--- start of Material provided ---
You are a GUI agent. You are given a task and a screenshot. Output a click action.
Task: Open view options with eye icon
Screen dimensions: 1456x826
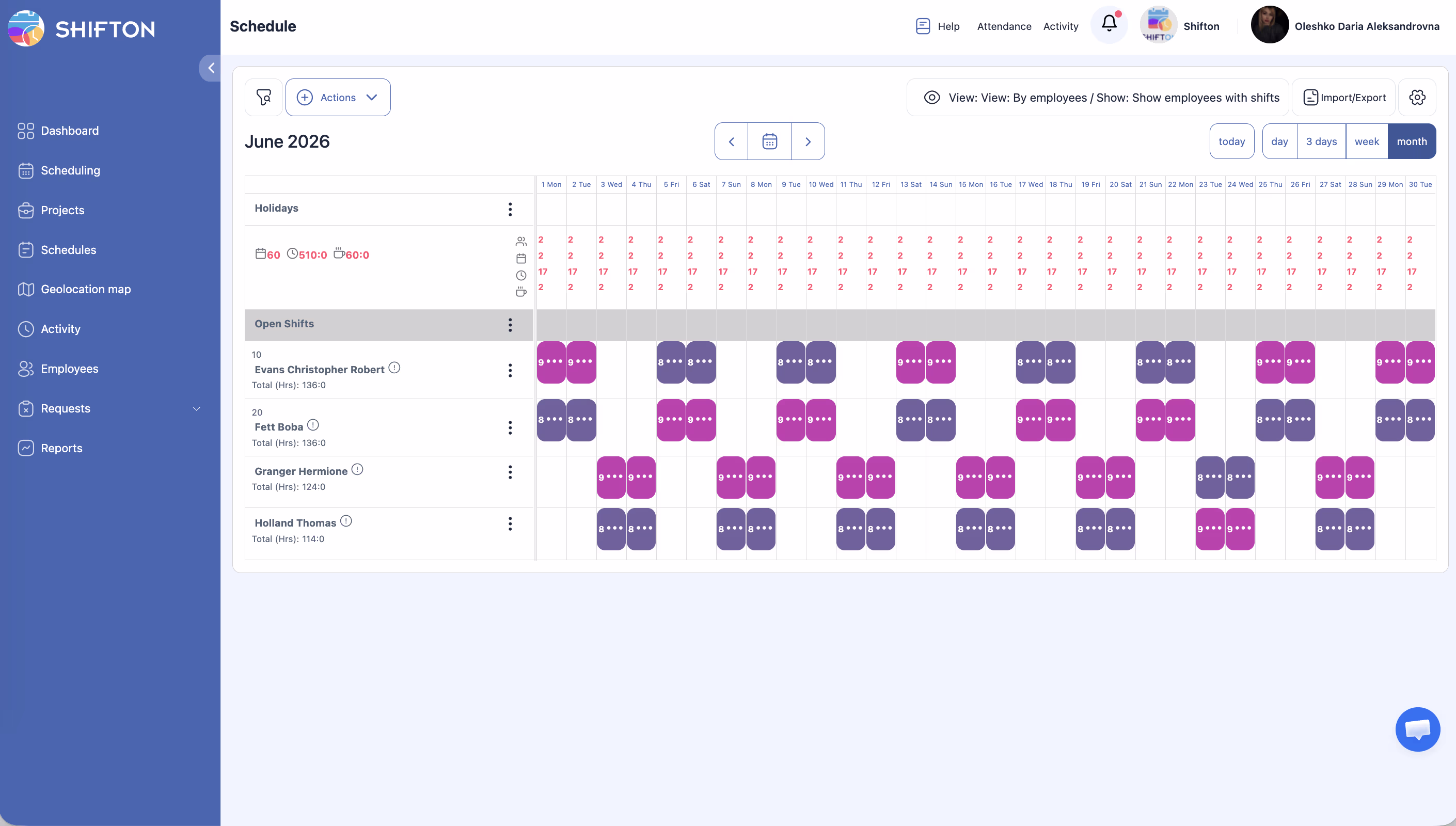coord(932,98)
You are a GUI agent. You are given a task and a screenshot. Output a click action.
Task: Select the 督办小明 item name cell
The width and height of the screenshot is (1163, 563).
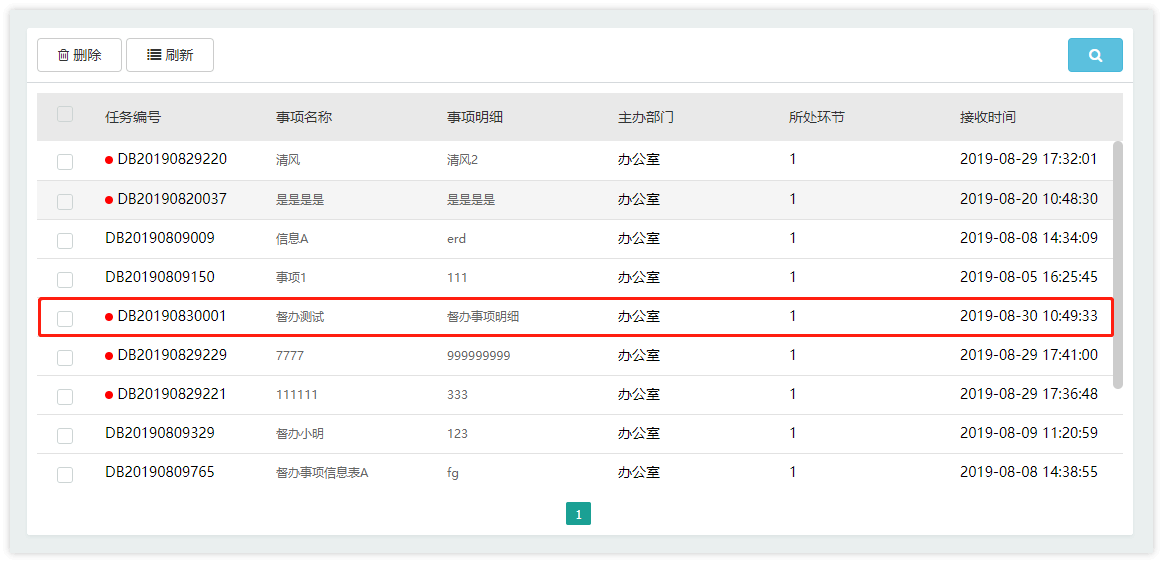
--- end of Material provided ---
- [Written task] Can you rewrite the listing above with every "GUI agent" replaced by "interface agent", keeping everything else unchanged and leaving out the pictures?

- [The output]
You are a interface agent. You are given a task and a screenshot. Output a click action.
Task: Open view options with eye icon
Screen dimensions: 1456x826
coord(932,98)
You are a interface agent. You are given a task and a screenshot. Output a click action.
Task: Select the 督办小明 item name cell
The width and height of the screenshot is (1163, 563).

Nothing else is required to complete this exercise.